• [Instrução escrita] Reproduza fielmente, do texto sobre o documentário, o trecho que vai de “Referindo-se diversas vezes” até “(para os jovens).”.

• [Trecho do texto]

################

Em entrevista à Agência Brasil, Felipe disse que o documentário é um legado que pode servir de inspiração para vários jovens. No fim do ano passado, ele formou-se no ensino médio e hoje cursa Gestão de Recursos Humanos por meio de bolsa integral do Programa Universidade para Todos (Prouni), do governo federal. “Para mim, chegar até aqui já tem sido uma imensa vitória. O que eu penso, a partir de agora, é que o céu é o limite. Para quem sonha, não tem limites, você não para, você está em constante transformação, em constante busca pelo conhecimento”, declarou.

“Hoje os jovens talvez estejam meio ofuscados nessa turbulência toda, nessa escuridão que o país está vivendo, mas é necessário, é muito importante os jovens acreditarem nesse poder transformador da educação. A educação, por mais que esteja em um caos, não deve ser vista como um problema e sim como uma solução para todas as mazelas sociais”, acrescentou o jovem.

Direito à educação

Referindo-se diversas vezes ao valor da educação como um direito fundamental, o filme apresenta depoimentos como os do professor da Universidade Federal do Amazonas (UFAM) Gersem Baniwa. Para ele, a educação é uma ferramenta fundamental de libertação e o ensino médio é um rito de passagem (para os jovens).

################

• [Bloco de dados]
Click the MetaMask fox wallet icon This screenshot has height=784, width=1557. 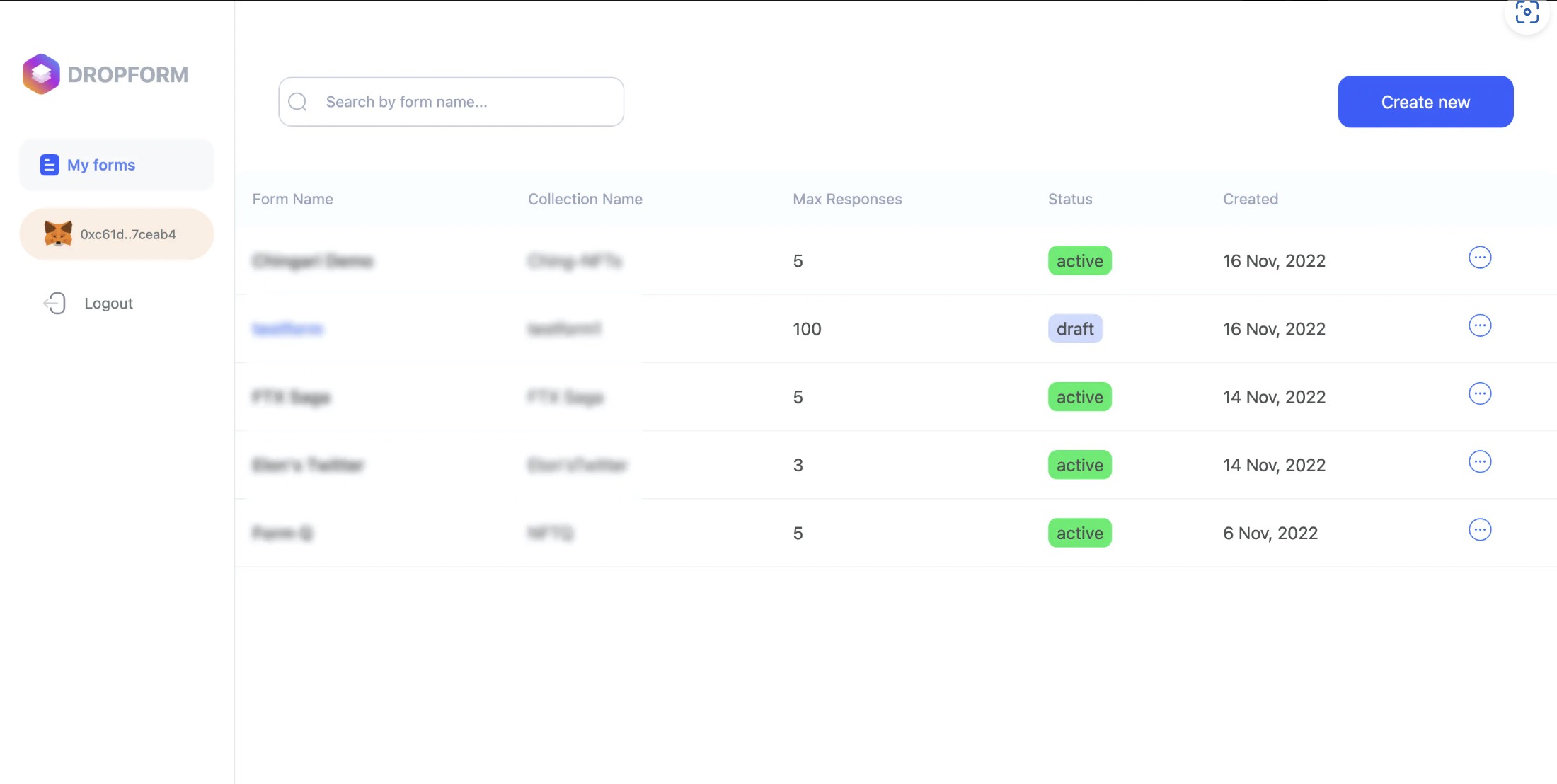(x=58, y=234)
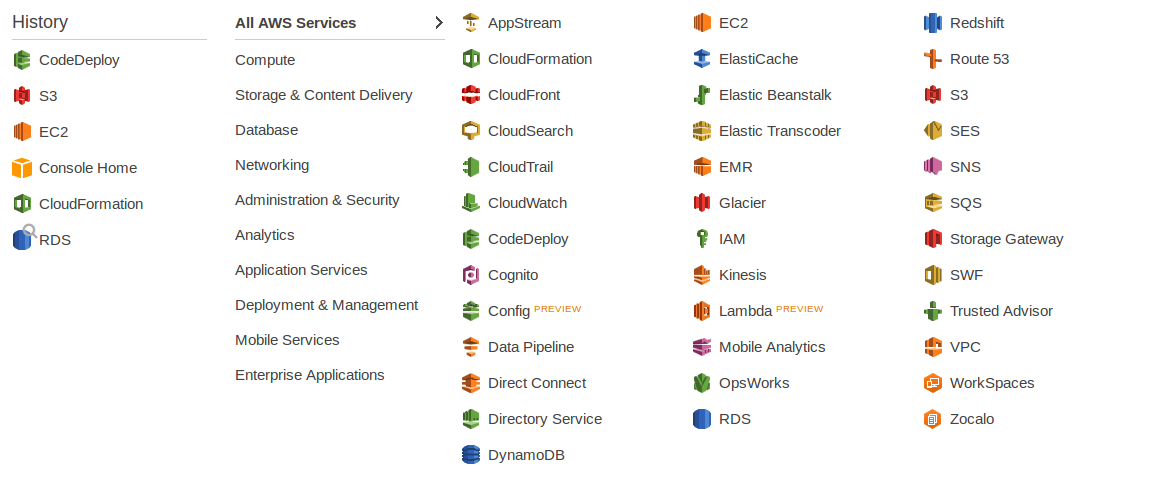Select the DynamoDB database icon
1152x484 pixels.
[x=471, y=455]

################

• [Resultado]
Referindo-se diversas vezes ao valor da educação como um direito fundamental, o filme apresenta depoimentos como os do professor da Universidade Federal do Amazonas (UFAM) Gersem Baniwa. Para ele, a educação é uma ferramenta fundamental de libertação e o ensino médio é um rito de passagem (para os jovens).